Typical applications for transaction authentication are those involving user accounts, including bank, sales and personal data. Customers wishing to make wire transfers may be asked to provide Transaction Authentication Numbers (TANs) or to re-enter the original information used to log in at the start of the session. Some retail websites also use this process to verify that the original customer is the one making the purchase and that the sales transaction information is correct. Companies that create customer accounts containing personal information such as medical accounts or rental records typically require some form of transaction authentication to verify that the new account is legitimate.

Since a third party may be able to use sophisticated software and hijack, or steal, the transaction, some type of authorization process to verify the user’s identity is important. This is especially true with large purchases or wire transfers, money being sent to a previously unused account, or items being shipped to an address other than the account holder’s. The problem with using transaction authentication as a security method is that sometimes it is still possible for an unauthorized person to access information, leading to theft or fraud. When a third party hijacks the session, the hijacker may be able to obtain all or the original transaction authentication information from the session and use it illegally.

Some systems check a customer’s physical location and other identifying information, including a consumer’s past usage pattern and computer Internet Protocol (IP) address.
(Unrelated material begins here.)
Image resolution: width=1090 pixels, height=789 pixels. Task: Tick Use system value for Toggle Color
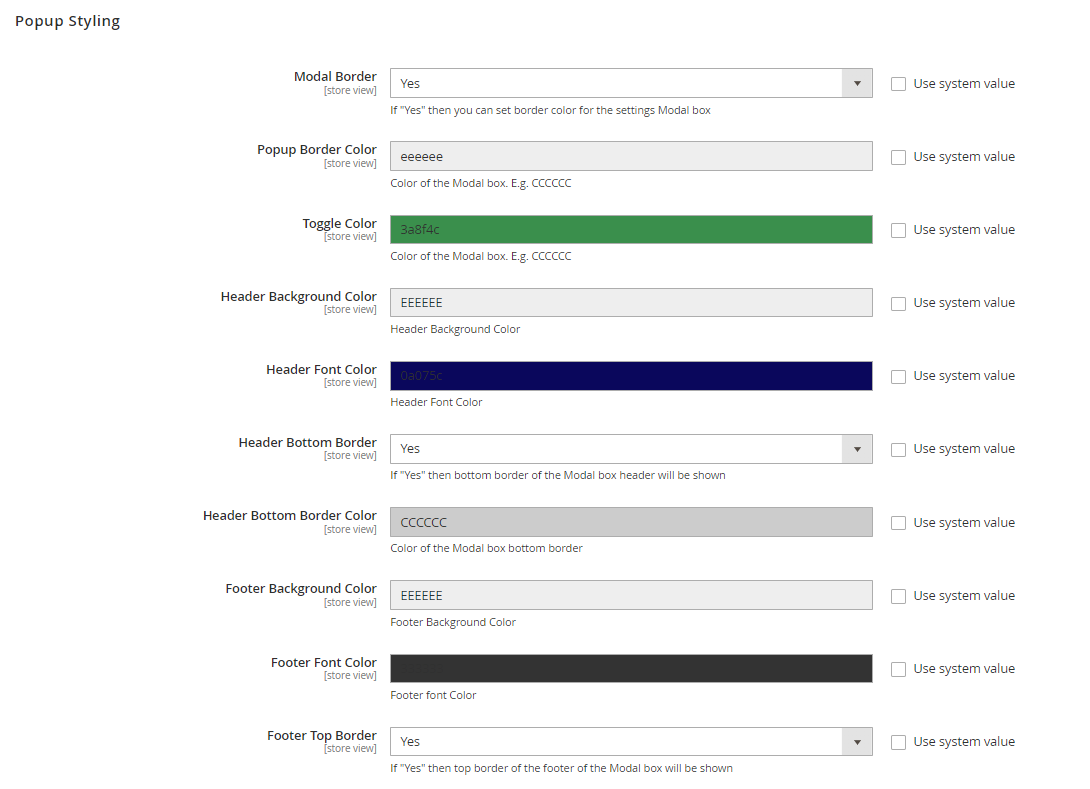(x=898, y=231)
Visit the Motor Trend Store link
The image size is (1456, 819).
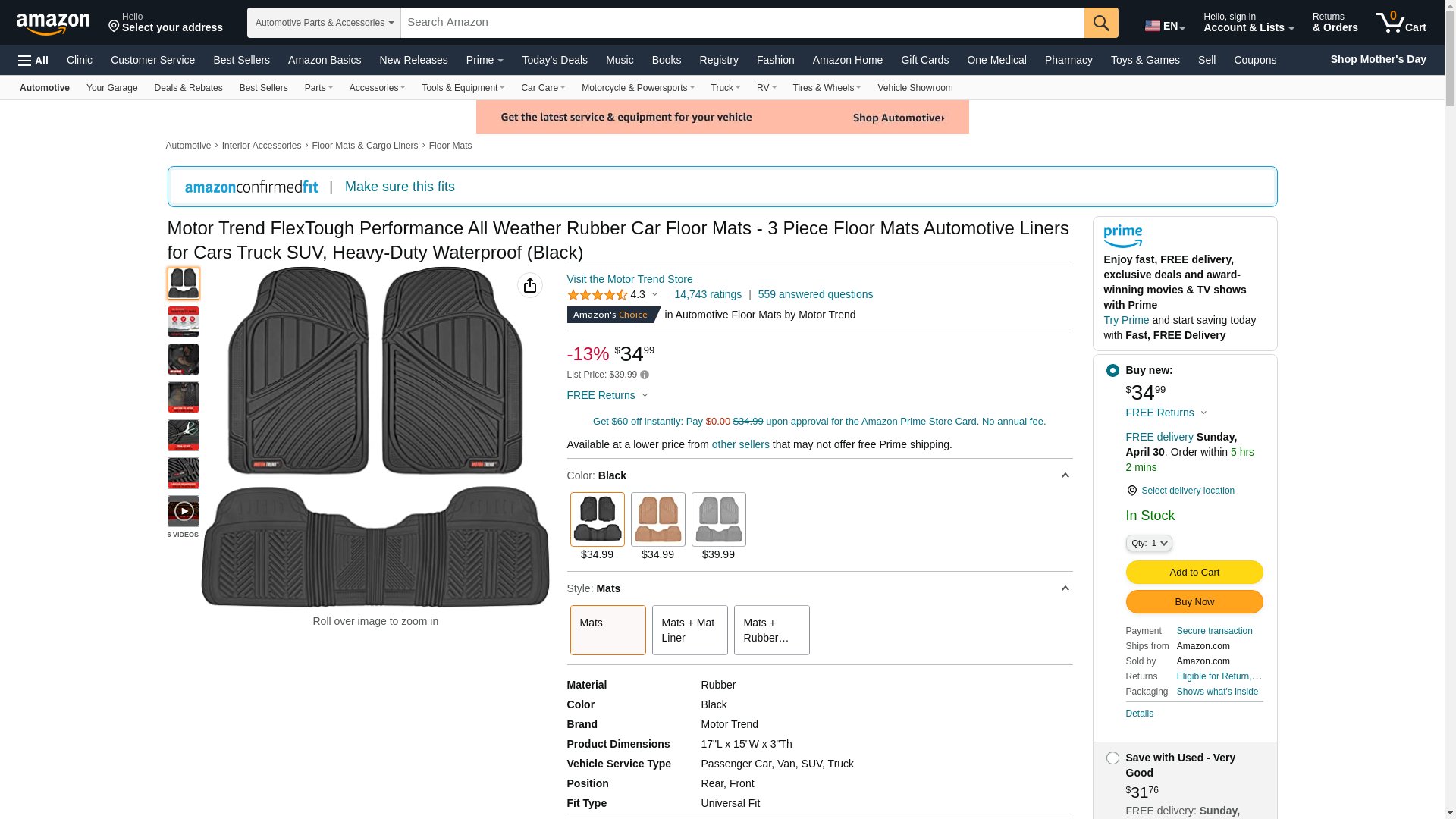(629, 279)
Unusual results will trigger a request for additional authorization information. This is only useful in situations where the person is a repeat customer, but can be very helpful in preventing bank fraud.

A more effective way to protect the content of transactions is through the use of additional security measures such as transaction verification. This method adds a means of verifying the integrity of the transaction itself to transaction authentication. It becomes much more difficult for unauthorized users to capture information transmitted in such a system, especially when the transmitted data is encrypted by the system.